**Aim of the task**
Search the records below for the string "computer" and copy each line where it turns up.

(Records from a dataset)

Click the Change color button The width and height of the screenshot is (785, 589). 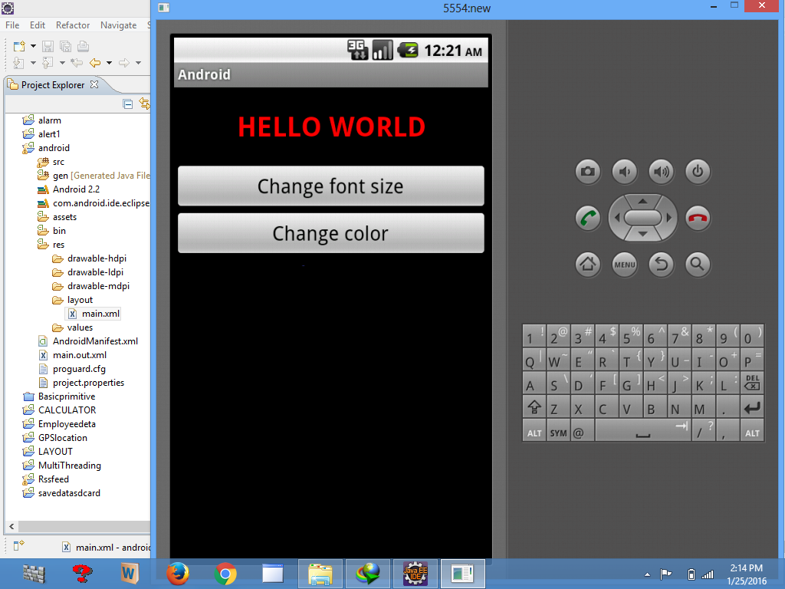pyautogui.click(x=330, y=233)
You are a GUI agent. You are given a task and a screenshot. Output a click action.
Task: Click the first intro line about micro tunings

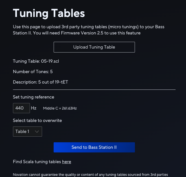(89, 27)
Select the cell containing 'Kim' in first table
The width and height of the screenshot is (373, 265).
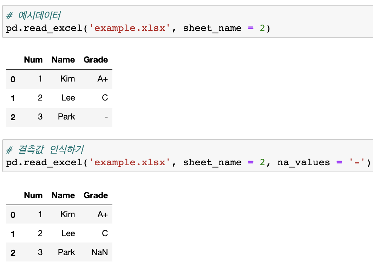tap(67, 79)
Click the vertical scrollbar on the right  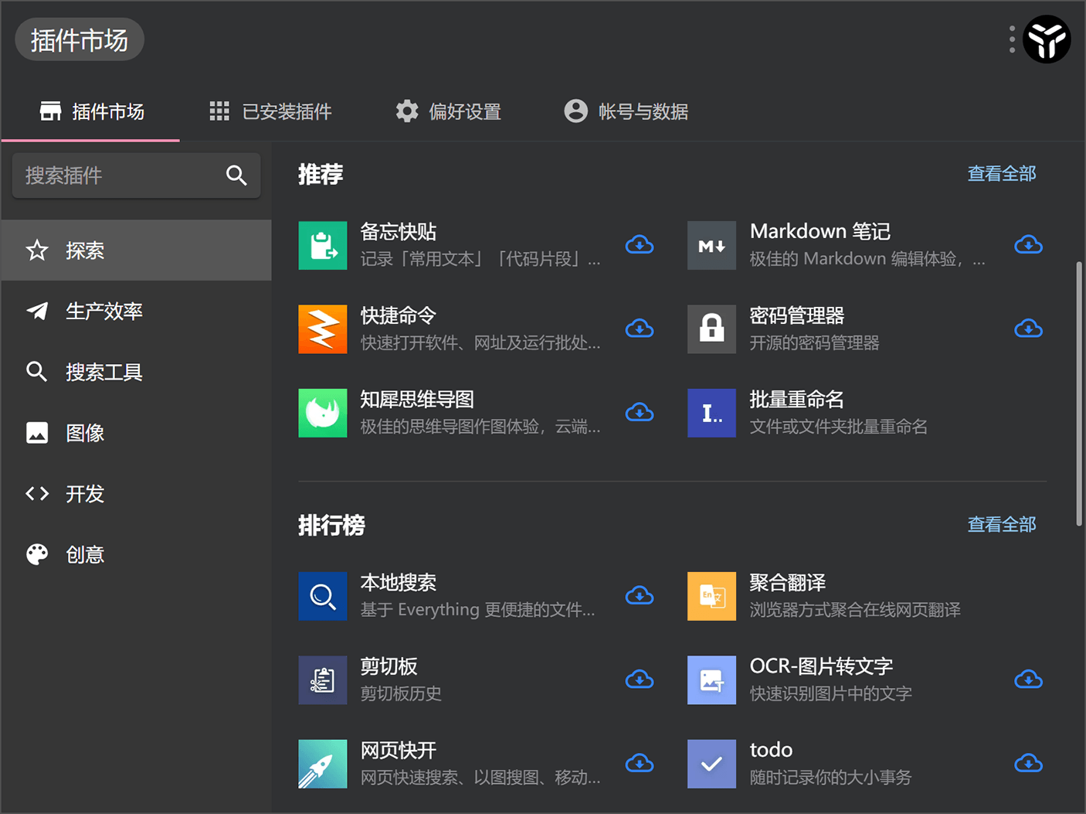(x=1079, y=394)
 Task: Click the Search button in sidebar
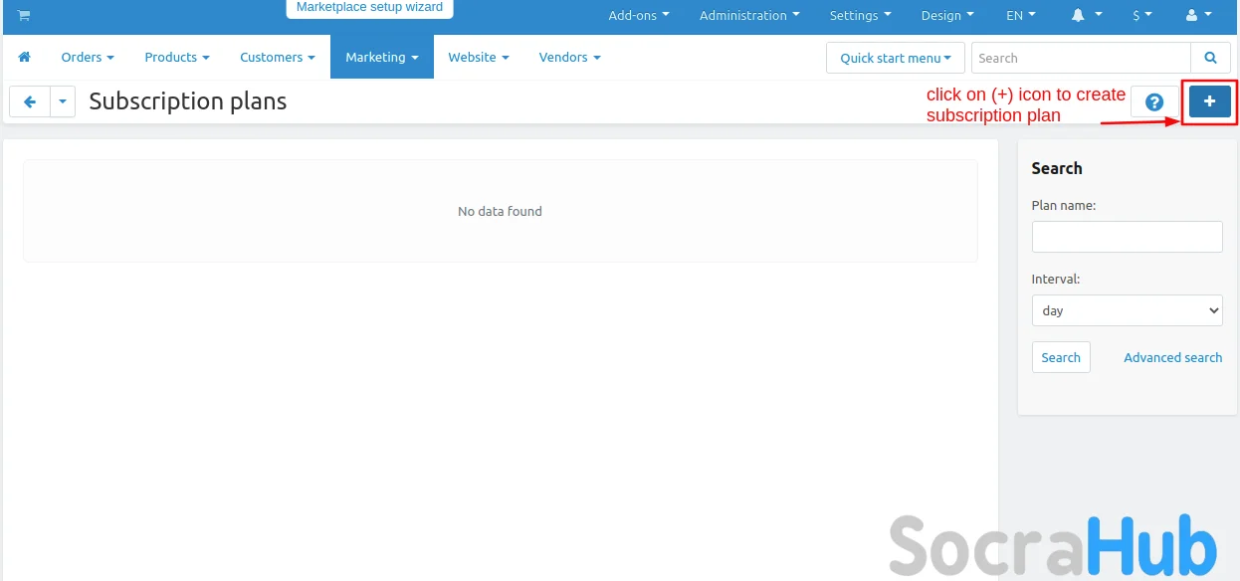click(x=1061, y=357)
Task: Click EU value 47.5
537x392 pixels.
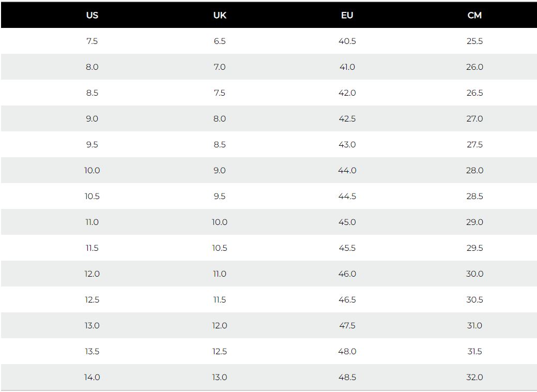Action: point(347,325)
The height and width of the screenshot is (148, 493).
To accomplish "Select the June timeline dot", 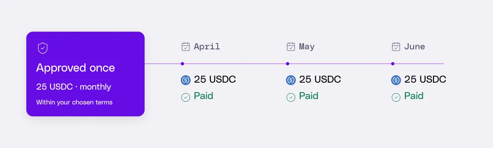I will (x=393, y=64).
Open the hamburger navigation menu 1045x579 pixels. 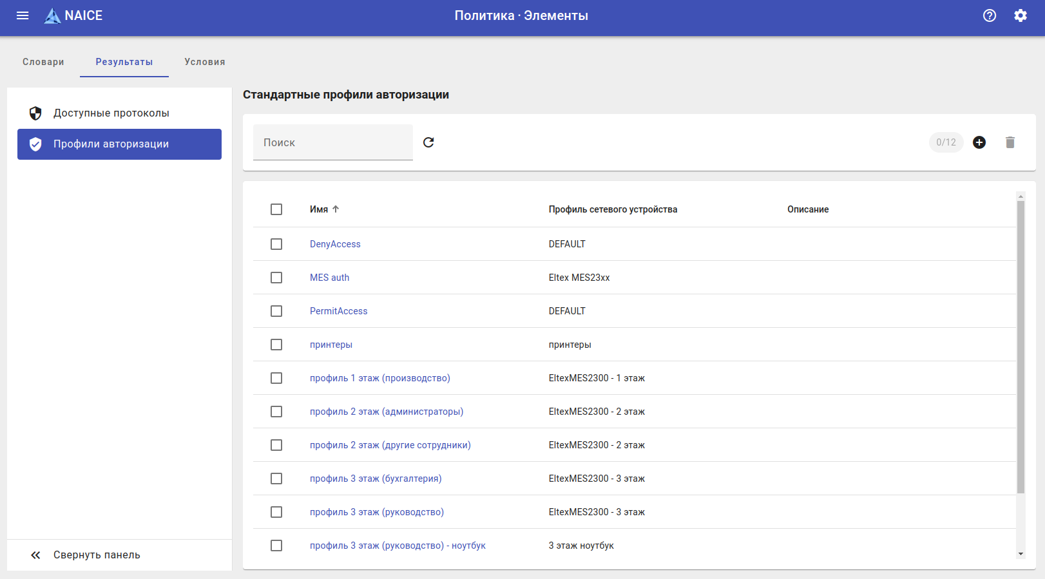click(x=23, y=15)
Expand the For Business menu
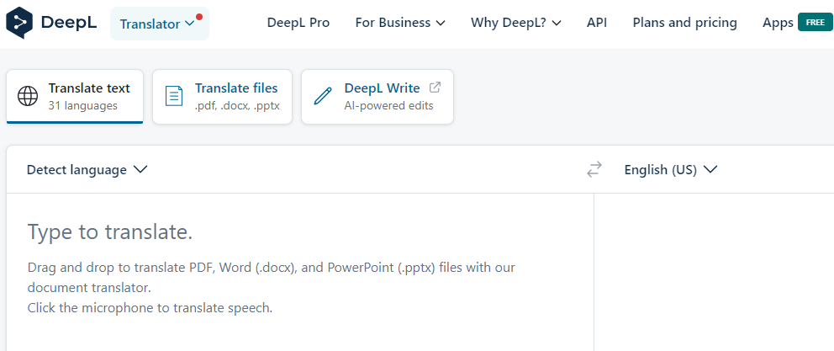The image size is (834, 351). point(400,23)
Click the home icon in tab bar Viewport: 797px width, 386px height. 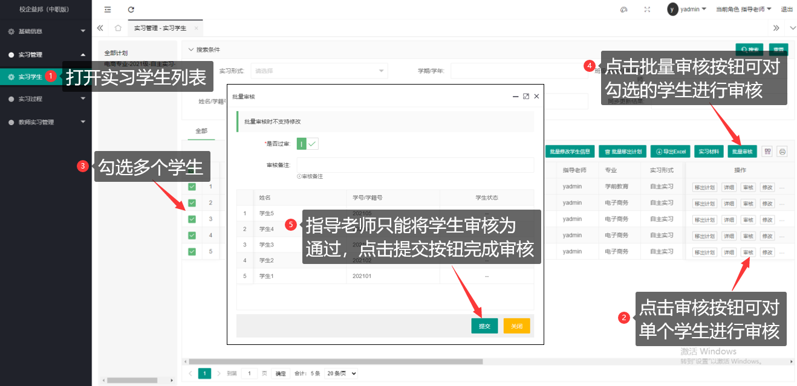119,28
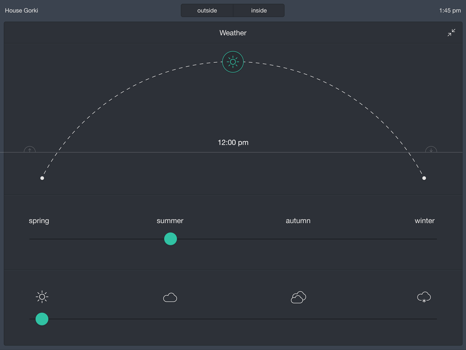Click the left endpoint dot of the sun arc
Image resolution: width=466 pixels, height=350 pixels.
click(x=42, y=178)
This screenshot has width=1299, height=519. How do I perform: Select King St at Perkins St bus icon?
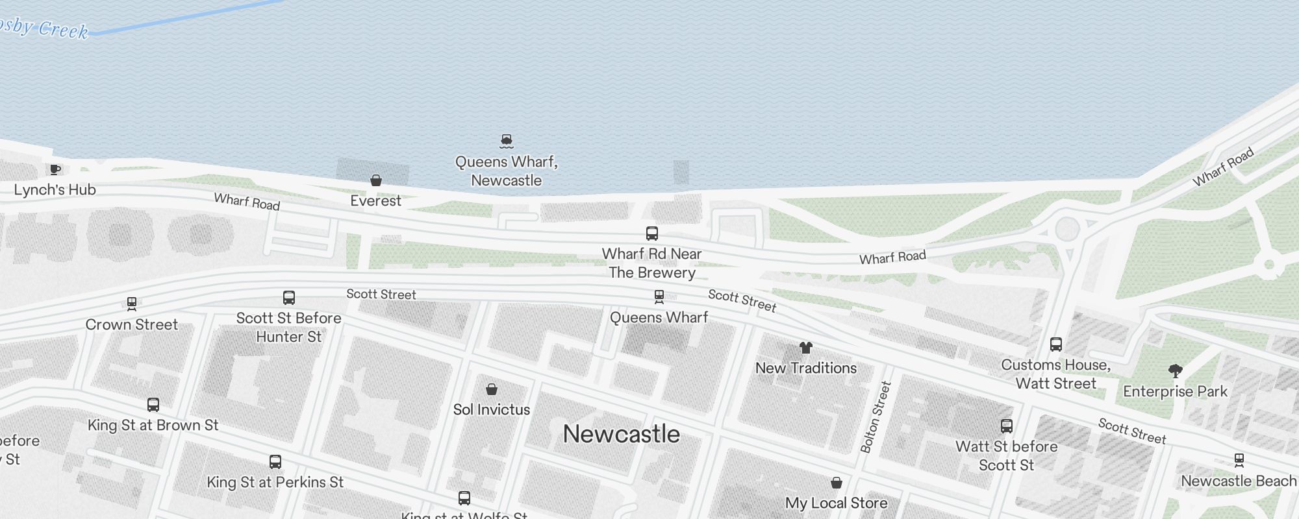point(275,461)
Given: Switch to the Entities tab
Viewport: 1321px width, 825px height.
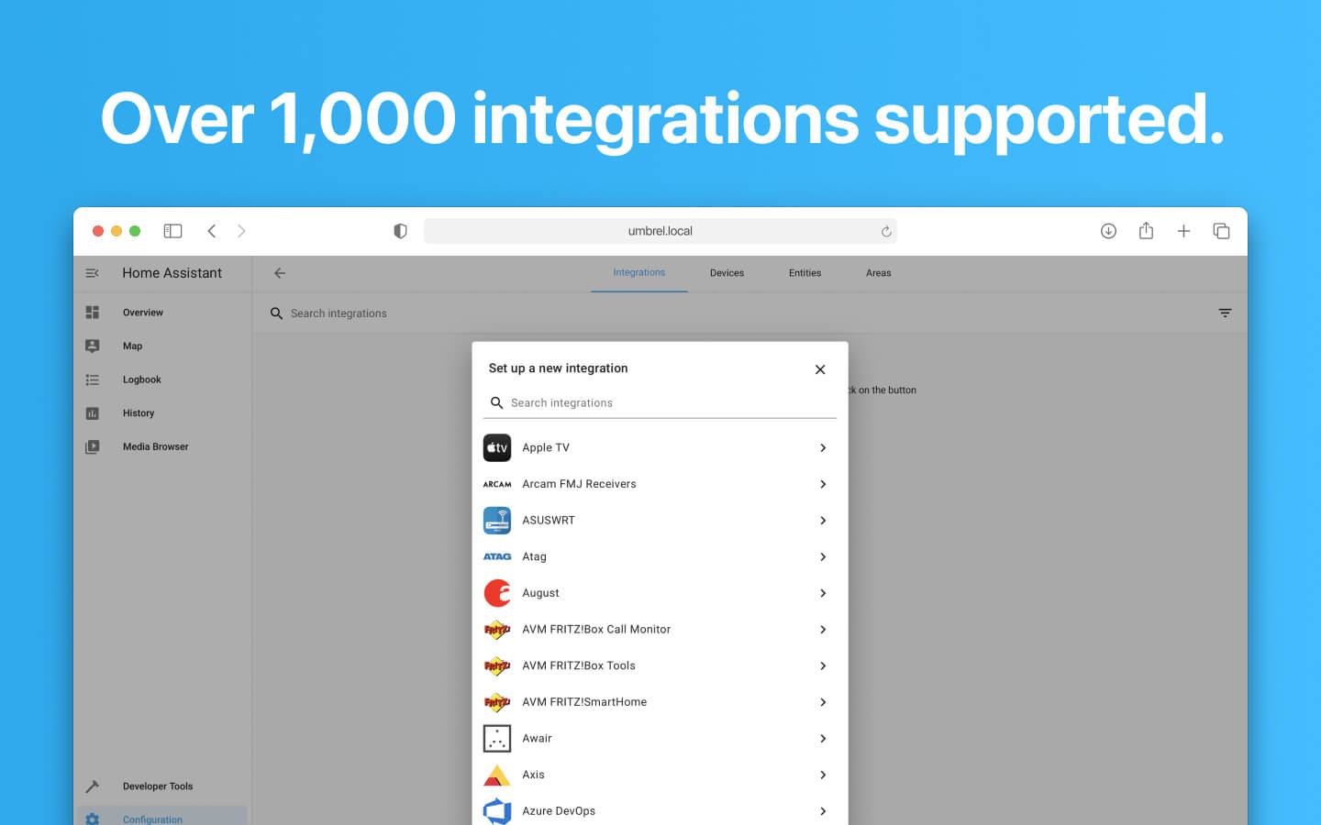Looking at the screenshot, I should (x=805, y=272).
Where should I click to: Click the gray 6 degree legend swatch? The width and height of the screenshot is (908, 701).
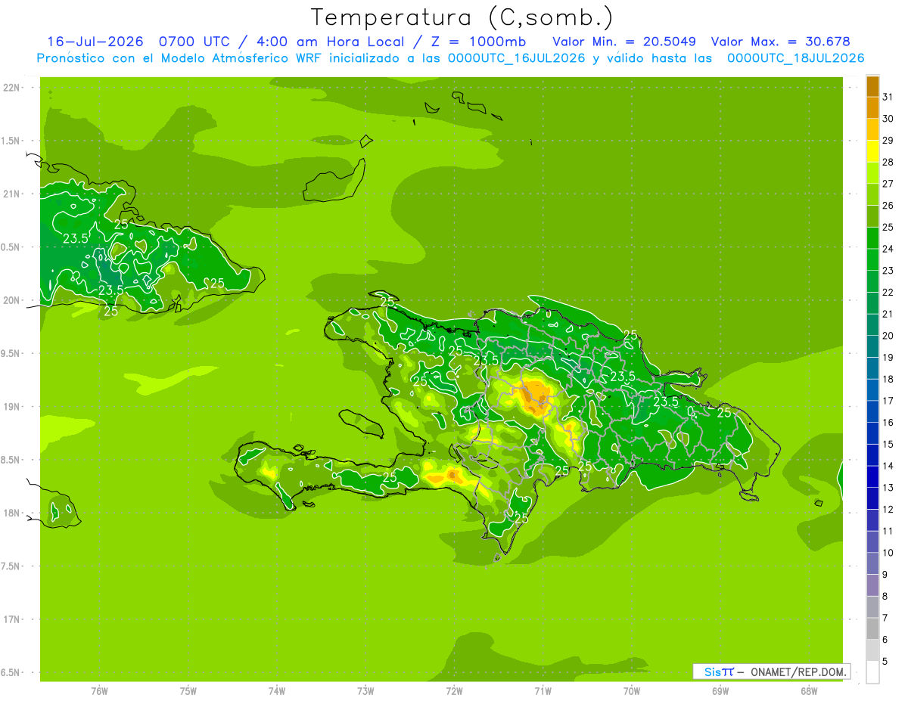coord(872,629)
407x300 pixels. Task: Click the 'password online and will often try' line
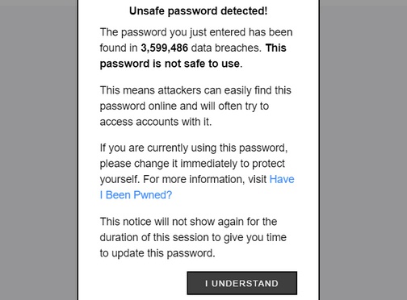(x=184, y=106)
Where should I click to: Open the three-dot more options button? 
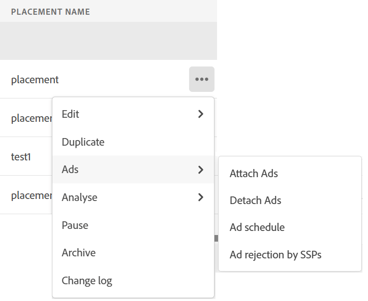point(202,79)
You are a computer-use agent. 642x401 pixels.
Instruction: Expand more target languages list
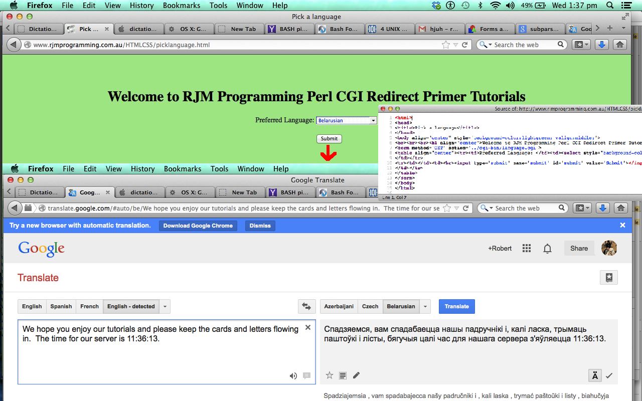click(425, 306)
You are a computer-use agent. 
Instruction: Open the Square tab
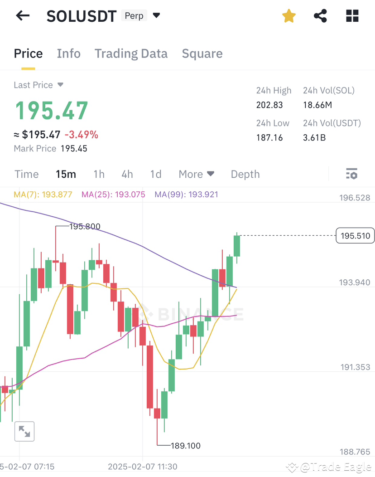(x=202, y=54)
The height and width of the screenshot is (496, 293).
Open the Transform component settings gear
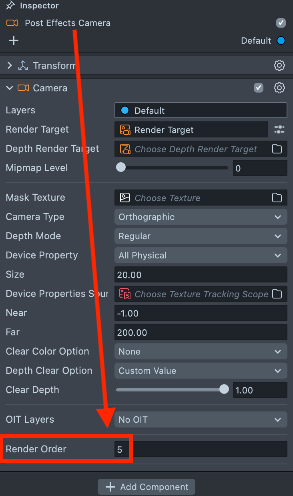pos(279,65)
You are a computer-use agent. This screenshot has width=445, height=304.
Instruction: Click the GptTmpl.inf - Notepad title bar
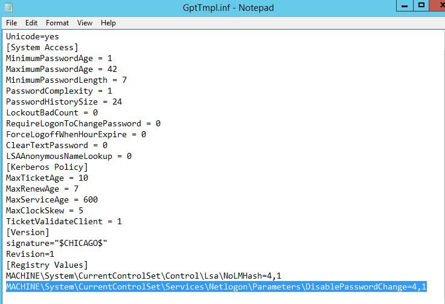pyautogui.click(x=228, y=7)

**Problem solution**
You are a computer-use agent. 642x401 pixels.
You are a computer-use agent. 
You are a computer-use agent. This screenshot has width=445, height=304.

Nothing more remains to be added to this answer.